Pulling out my phone, I see that I have one unread message, but my finger stops and hovers over the text bubble. I should read it, I know this. And I’m such an epic hypocrite for suggesting that Harlow was at a stage in her life where she hadn’t figured things out yet. When here I am, thirty-two years old and feeling just as confused and unsure of the future as she is.
“Looks like you’re thinking pretty hard there, Hercules. Don’t sprain something.”
I jump at the sound of her voice and my heart takes off in excitement. “I didn’t see you come in.”
She takes a minute to step behind the counter and plug her phone in to charge. Then she plops down on the couch next to me, her thigh pressed right to mine.
“Are you on your way into work?” I ask her.
“When you asked me that,” she says, looking at me with a cute little smile, “did you use mental air quotes for the word ‘work’?”
“Yeah.”
“In fact yes, I am headed into”—she holds her fingers up and twitches them—“work.” She lifts my arm, looks at my watch. “I have half an hour before I need to be there to deliver a tray of mini muffins to a meeting and send some faxes.”
And so why are you here? I want to ask her, but I bite my tongue, knowing if the answer is anything other than “Because I was hoping to see you, dumbass” I’ll be disappointed.
It’s sort of strange to see this version of Harlow: prim and proper and dressed in her slim black skirt, heels, and bright orange silk blouse, long hair brushed and smoothed down her back. She’s funny and charming, composed, and so different than the Harlow I see in bed, the one who begs me to spank her, begs for harder and more. And though it might seem like I’m the one calling all the shots, she’s clearly been using me, using my body to forget herself and get off. It’s a little worrisome just how much I like the idea that I’m the only one right now who gets to see the secret, unraveled version of this golden, beautiful girl.

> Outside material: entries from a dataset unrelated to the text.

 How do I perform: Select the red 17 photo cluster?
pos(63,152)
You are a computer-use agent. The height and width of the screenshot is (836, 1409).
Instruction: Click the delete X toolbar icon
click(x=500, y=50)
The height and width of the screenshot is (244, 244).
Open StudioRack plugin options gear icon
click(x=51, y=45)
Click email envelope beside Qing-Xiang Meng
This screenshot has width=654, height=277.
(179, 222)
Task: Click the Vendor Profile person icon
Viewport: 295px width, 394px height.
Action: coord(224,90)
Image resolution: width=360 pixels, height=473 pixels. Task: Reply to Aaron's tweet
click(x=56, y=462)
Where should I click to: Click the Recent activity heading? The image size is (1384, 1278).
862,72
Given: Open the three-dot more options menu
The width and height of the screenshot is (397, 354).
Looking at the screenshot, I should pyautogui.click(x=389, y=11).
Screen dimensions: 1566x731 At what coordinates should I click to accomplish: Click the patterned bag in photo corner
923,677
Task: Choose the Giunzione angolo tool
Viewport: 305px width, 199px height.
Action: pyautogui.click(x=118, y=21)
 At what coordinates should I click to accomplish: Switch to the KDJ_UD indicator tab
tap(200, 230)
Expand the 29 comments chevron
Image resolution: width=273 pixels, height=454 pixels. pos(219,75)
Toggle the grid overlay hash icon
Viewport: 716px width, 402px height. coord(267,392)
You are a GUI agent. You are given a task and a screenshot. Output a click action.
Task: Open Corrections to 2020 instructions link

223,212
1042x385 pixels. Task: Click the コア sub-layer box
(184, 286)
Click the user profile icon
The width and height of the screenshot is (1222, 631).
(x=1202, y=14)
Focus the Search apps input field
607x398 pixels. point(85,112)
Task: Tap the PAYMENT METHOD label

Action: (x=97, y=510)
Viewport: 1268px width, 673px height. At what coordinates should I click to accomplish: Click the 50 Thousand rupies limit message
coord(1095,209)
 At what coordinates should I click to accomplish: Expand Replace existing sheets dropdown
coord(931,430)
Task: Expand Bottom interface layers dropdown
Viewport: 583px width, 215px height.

“Since we’re doing the just-friends thing,” I say, “I can tell you that you look really fucking pretty today, Ginger Snap.”
She blinks at me, surprised for a moment before she grins. “Thanks.”
“Because the last time I saw you this early, you looked like you’d just rolled out of someone else’s bed,” I say, completely bypassing the fact that I saw her just this morning. She doesn’t correct me and . . . well, good. I think we both know that particular conversation is a land mine, one definitely better left alone.
“Not one of my finer moments, so I’m going to breeze past that and agree with you. Definitely no more Toby Amslers in my future. I’m running out of fingers, so it’s time for me to be more selective in the screening process.”
“Running out of . . . fingers?”
“Fingers,” she says, holding up both hands and wiggling all ten fingers in front of my face. “This is an incredibly personal decision, and one that can be approached in so many different ways, but I always said I didn’t want to have sex with more guys than I could count on two hands. Eight fingers are accounted for, so I don’t have room for any more mistakes.”
It takes me a second to understand that this means Harlow has only had sex with eight guys.
Or rather, Harlow has had sex with seven guys that aren’t me.
And . . . I’m conflicted. On the one hand, I’m sort of surprised. It’s not that I had some sort of preconceived notion about any of this, but rather that Harlow herself seems to go out of her way to make people think her sex life is something it’s clearly not.
On the other hand, I think of myself as a pretty progressive guy, and as long as you’re not cheating or hurting anyone, you should be able to love or marry or fuck whoever you want. Still, as hypocritical as it is, there’s something about listening to Harlow talk about the others guys she’s been with that’s making it hard to just sit here and nod.
And Harlow, who for whatever reason seems to pick up on every little thing I do, notices.
“Hey. Whoa, whoa- whoa. What’s happening here?” She brings a finger up to tap my forehead, hard.
“You’re all frowny and scrunched up. Are you making a judgey face at me?”